A different search paradigm is becoming more common: multiple Champlain College Library databases now offer optional modes supporting semantic or prompt-based search. When using Statista’s Research AI or O’Reilly Answers, patrons can ask questions or enter statements based on their research topic or information need. These tools then use artificial intelligence (AI) technologies such as natural language processing, sometimes augmented by large language models (LLMs), to interpret the question and run a database search based on that interpretation.

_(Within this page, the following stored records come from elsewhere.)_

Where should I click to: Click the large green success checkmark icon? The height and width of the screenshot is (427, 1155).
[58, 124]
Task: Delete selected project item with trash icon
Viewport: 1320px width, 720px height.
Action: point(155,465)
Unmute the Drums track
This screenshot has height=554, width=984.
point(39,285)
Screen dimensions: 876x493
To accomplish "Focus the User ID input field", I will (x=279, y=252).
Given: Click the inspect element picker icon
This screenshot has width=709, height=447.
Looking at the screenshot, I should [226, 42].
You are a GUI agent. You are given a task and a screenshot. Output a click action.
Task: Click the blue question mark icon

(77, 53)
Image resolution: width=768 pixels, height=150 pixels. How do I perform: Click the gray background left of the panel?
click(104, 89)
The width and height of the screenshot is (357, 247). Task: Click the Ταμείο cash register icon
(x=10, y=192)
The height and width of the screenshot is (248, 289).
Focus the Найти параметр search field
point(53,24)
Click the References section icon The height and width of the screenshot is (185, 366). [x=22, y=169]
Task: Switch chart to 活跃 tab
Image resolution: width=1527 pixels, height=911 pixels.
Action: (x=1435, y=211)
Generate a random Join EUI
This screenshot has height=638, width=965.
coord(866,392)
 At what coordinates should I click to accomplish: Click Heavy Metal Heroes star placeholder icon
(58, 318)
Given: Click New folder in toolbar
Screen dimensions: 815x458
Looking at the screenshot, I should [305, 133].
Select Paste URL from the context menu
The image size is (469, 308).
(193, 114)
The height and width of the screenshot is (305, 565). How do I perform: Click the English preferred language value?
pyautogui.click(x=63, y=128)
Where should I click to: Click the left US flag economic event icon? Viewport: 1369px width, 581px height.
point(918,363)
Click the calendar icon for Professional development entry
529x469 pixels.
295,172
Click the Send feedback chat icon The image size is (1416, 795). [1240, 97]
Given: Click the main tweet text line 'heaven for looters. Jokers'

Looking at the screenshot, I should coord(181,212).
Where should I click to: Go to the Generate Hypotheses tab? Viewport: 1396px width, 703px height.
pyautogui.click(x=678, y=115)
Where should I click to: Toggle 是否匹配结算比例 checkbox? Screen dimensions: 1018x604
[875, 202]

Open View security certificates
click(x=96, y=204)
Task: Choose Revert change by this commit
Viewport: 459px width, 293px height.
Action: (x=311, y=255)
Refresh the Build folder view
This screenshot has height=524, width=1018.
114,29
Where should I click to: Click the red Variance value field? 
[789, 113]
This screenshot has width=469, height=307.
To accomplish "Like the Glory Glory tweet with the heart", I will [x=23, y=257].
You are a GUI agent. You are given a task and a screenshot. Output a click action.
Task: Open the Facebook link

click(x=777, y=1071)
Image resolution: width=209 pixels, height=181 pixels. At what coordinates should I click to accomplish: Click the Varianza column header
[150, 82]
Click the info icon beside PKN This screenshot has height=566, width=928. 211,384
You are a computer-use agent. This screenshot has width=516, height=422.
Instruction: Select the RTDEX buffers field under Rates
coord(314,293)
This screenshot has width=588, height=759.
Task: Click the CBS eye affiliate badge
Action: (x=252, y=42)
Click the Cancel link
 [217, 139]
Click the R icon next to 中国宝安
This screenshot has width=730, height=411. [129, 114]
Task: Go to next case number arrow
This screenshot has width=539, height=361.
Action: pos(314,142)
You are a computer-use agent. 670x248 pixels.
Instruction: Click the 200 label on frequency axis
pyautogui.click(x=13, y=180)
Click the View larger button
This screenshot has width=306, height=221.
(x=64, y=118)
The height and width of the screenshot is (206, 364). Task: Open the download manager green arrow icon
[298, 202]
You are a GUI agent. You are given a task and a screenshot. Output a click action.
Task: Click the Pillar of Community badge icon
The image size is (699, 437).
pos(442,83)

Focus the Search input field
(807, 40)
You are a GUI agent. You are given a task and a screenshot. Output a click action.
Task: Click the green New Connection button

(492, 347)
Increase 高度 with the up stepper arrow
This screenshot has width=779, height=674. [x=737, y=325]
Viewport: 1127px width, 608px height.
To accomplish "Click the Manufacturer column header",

What those two tools do with those results is a crucial point of difference. Statista’s Research AI uses the LLM Claude 3 to generate a synthesis of the top results available in Statista that best address the user-provided question or prompt. Statista’s tool uses a technique called Retrieval Augmented Generation that restricts the model from basing those syntheses and insights on anything but sources findable and verifiable in the Statista database. However, the technique is not perfect, and errors may still occur.

O’Reilly Answers, meanwhile, points users directly to the most relevant passages from that database’s ebooks and videos after processing the user-provided question or prompt, meaning that the tool does not create generative AI-derived text.

More library databases will integrate new features such as semantic search, generated research insights, and more in the coming months, and many of these tools will be powered by large language models and generative AI. 

Access Statista Research AI from Within that Database

Select the Research AI link in the top-level navigation. That link may be consolidated on smaller screens or mobile devices under a hamburger button.

Screenshot of Research AI (New) link in Statista's main menu.

Access O’Reilly Answers from Within that Database

Select the Start Learning link in the top-level navigation. Then, select Answers. That link may be consolidated on smaller screens or mobile devices under a hamburger button. Note that you cannot directly link to the O’Reilly Answers interface; you will need to use the general O’Reilly database link.

Screenshot of O'Reilly. The Start Learning option in the menu is selected, which opened a drop-down in which one of the options in Answers.